*SUPPLIED TEXT*:

○ ○ ○

SpaceX, Amazon, US space industry to talk climate change with VP Kamala Harris (exclusive)

left: vice-president kamala harris at a podium. right: earth at night with lights showing
US Vice-President Kamala Harris and the Biden administration are working to use space infrastructure to address climate change, the White House says. (Image credit: Left: Kent Nishimura / Los Angeles Times via Getty Images. Right: NASA)

US Vice-President Kamala Harris will speak with big space companies today (Feb. 23) about addressing climate change through space technologies, along with other administration priorities.

In the coming months, SpaceX, Amazon and other private, non-profit, or educational organizations making up the National Space Council's (NSpC) users' advisory group will discuss priorities like climate change and economic opportunity for jobs to support the fight against global warming, a White House official told exclusively. (Harris is chair of the NSpC as well, and will talk with representatives of the users' advisory group after their debut meeting today.)

○ ○ ○

*EXTRACTED RECORDS*:
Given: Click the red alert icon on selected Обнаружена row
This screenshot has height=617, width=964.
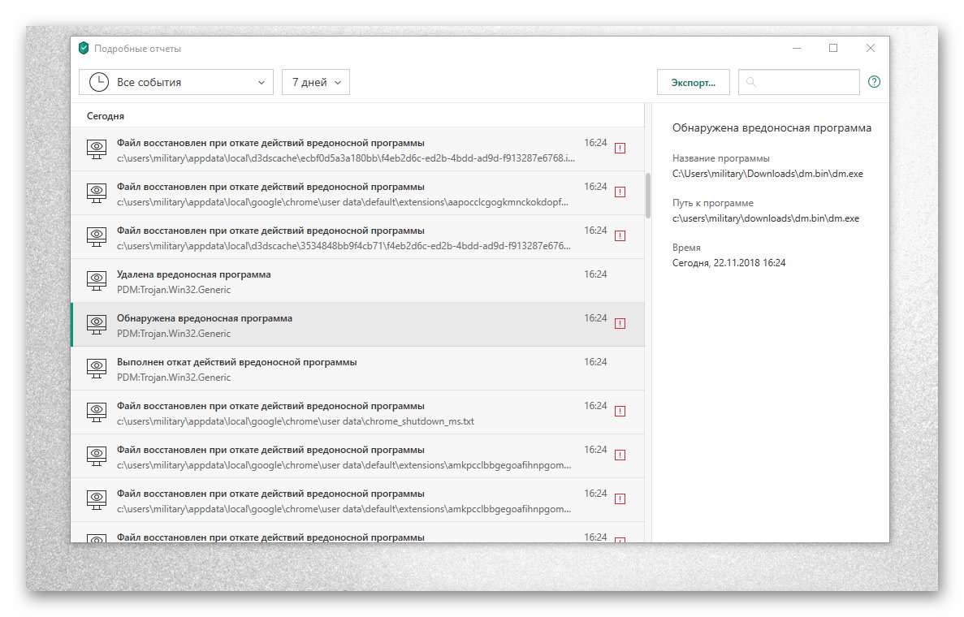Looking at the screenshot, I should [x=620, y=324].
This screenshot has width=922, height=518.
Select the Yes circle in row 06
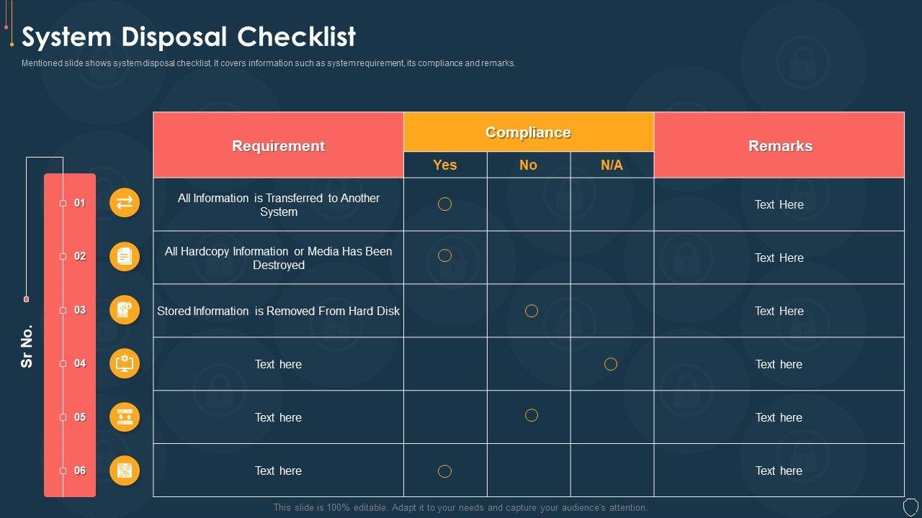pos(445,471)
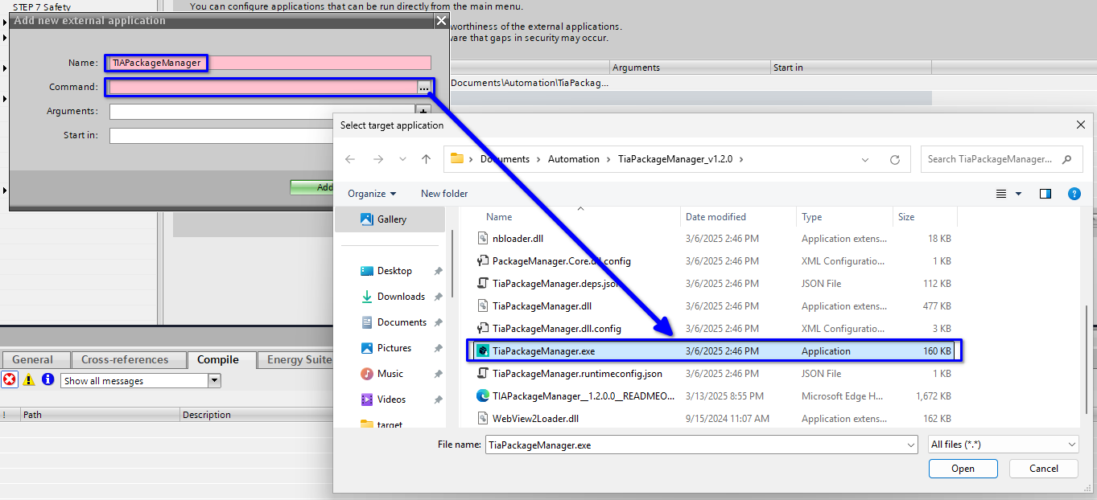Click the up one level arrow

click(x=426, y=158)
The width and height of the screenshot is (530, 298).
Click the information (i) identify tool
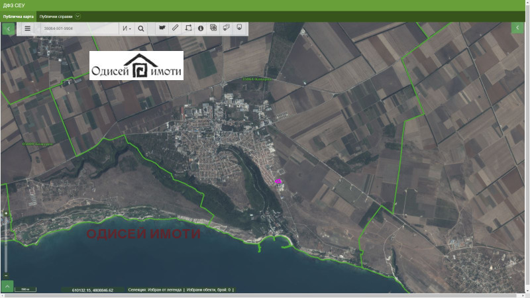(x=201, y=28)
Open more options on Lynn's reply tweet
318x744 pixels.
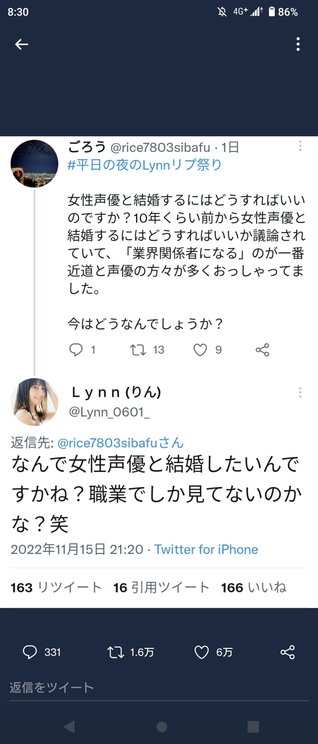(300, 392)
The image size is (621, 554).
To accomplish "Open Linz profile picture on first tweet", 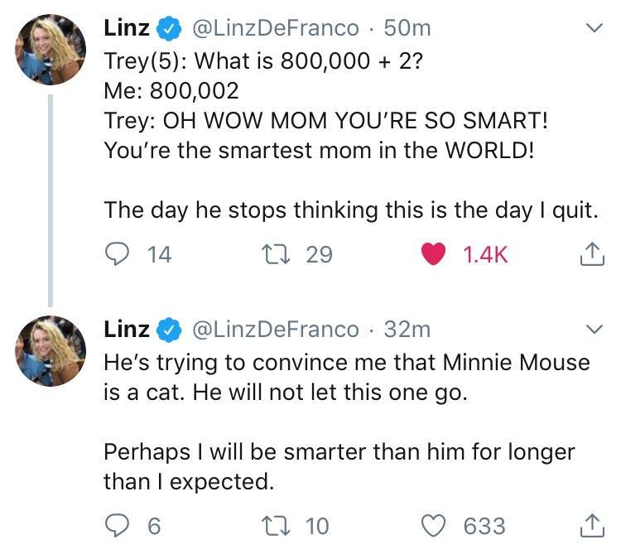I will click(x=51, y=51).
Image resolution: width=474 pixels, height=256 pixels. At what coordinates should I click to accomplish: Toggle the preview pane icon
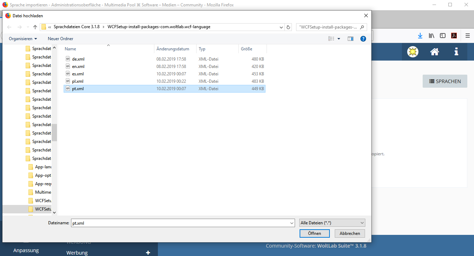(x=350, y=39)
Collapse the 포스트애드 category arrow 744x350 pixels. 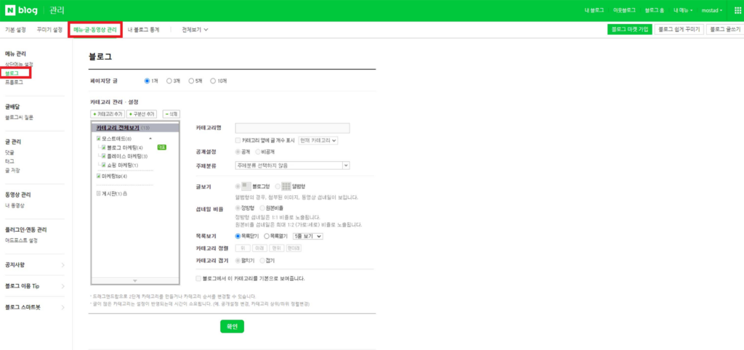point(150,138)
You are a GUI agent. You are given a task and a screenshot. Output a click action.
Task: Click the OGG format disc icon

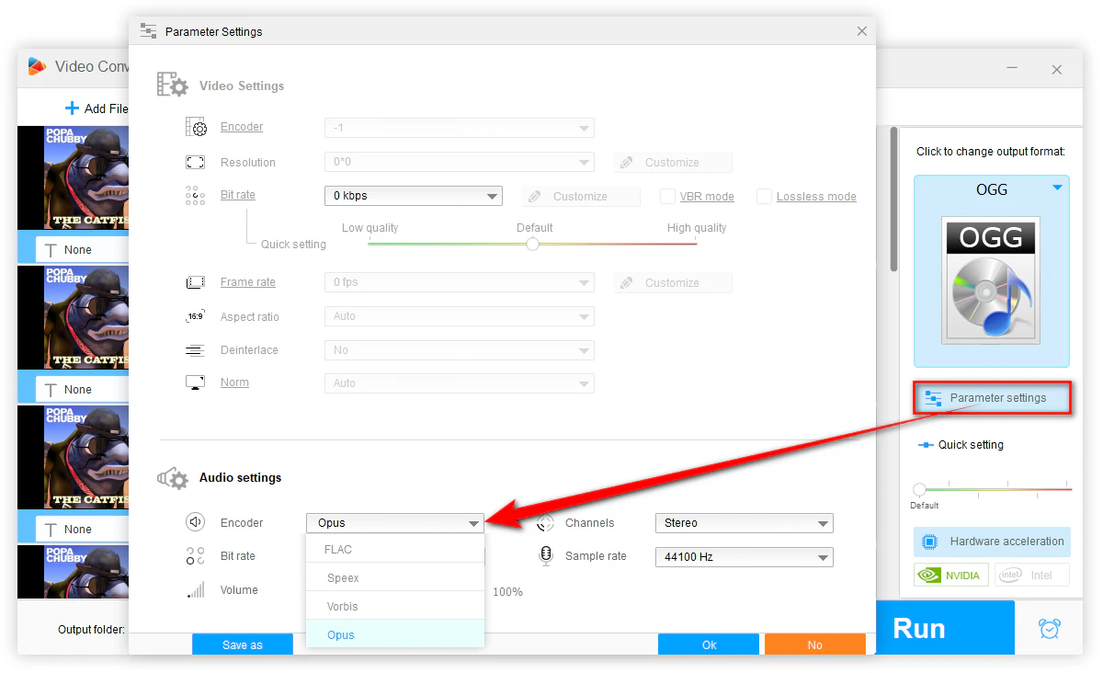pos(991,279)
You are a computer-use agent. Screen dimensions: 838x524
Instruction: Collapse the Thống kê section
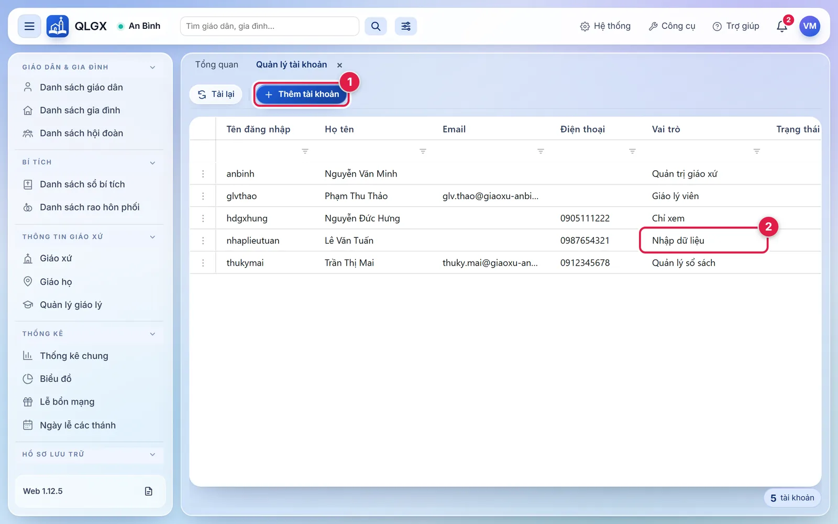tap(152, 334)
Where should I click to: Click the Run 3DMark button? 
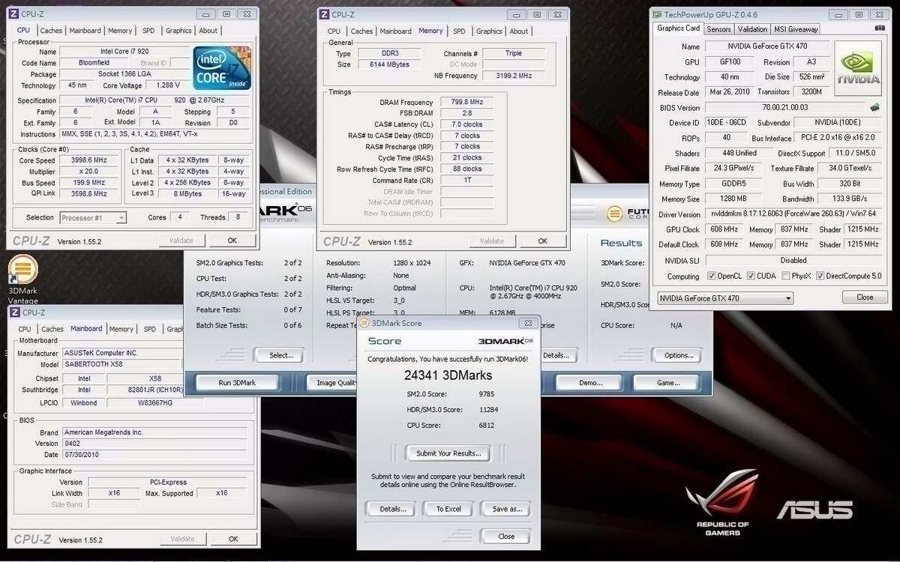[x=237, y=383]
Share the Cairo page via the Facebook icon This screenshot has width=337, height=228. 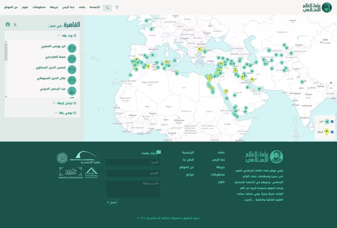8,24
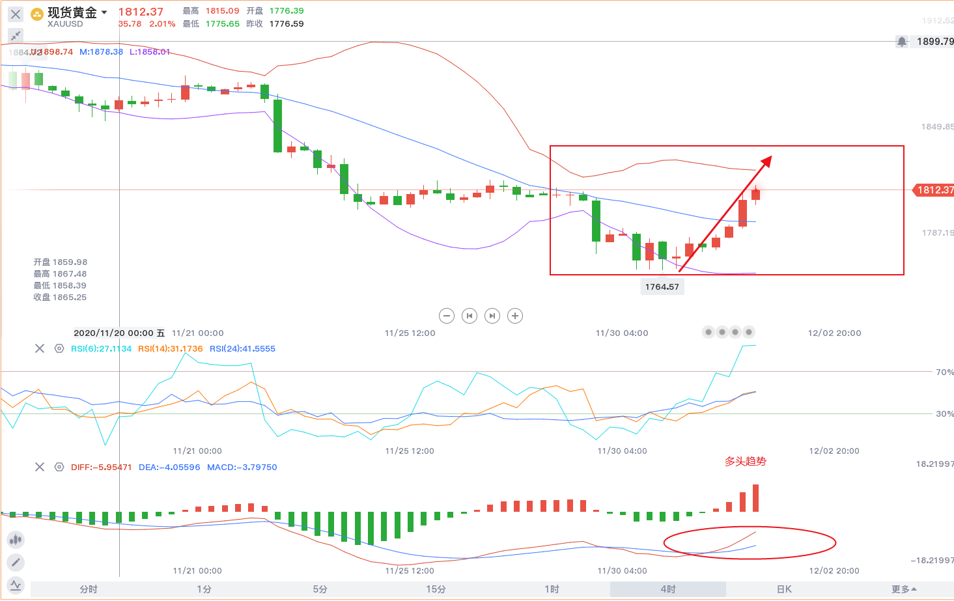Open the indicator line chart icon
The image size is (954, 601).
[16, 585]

○ ○ ○

*HOW TO COMPLETE THIS TASK*:
Reproduce the full article on Vice-President Kamala Harris meeting space companies about climate change, word for word. The data has no connection to the article.

*ANSWER TO THIS PROBLEM*:
SpaceX, Amazon, US space industry to talk climate change with VP Kamala Harris (exclusive)

left: vice-president kamala harris at a podium. right: earth at night with lights showing
US Vice-President Kamala Harris and the Biden administration are working to use space infrastructure to address climate change, the White House says. (Image credit: Left: Kent Nishimura / Los Angeles Times via Getty Images. Right: NASA)

US Vice-President Kamala Harris will speak with big space companies today (Feb. 23) about addressing climate change through space technologies, along with other administration priorities.

In the coming months, SpaceX, Amazon and other private, non-profit, or educational organizations making up the National Space Council's (NSpC) users' advisory group will discuss priorities like climate change and economic opportunity for jobs to support the fight against global warming, a White House official told exclusively. (Harris is chair of the NSpC as well, and will talk with representatives of the users' advisory group after their debut meeting today.)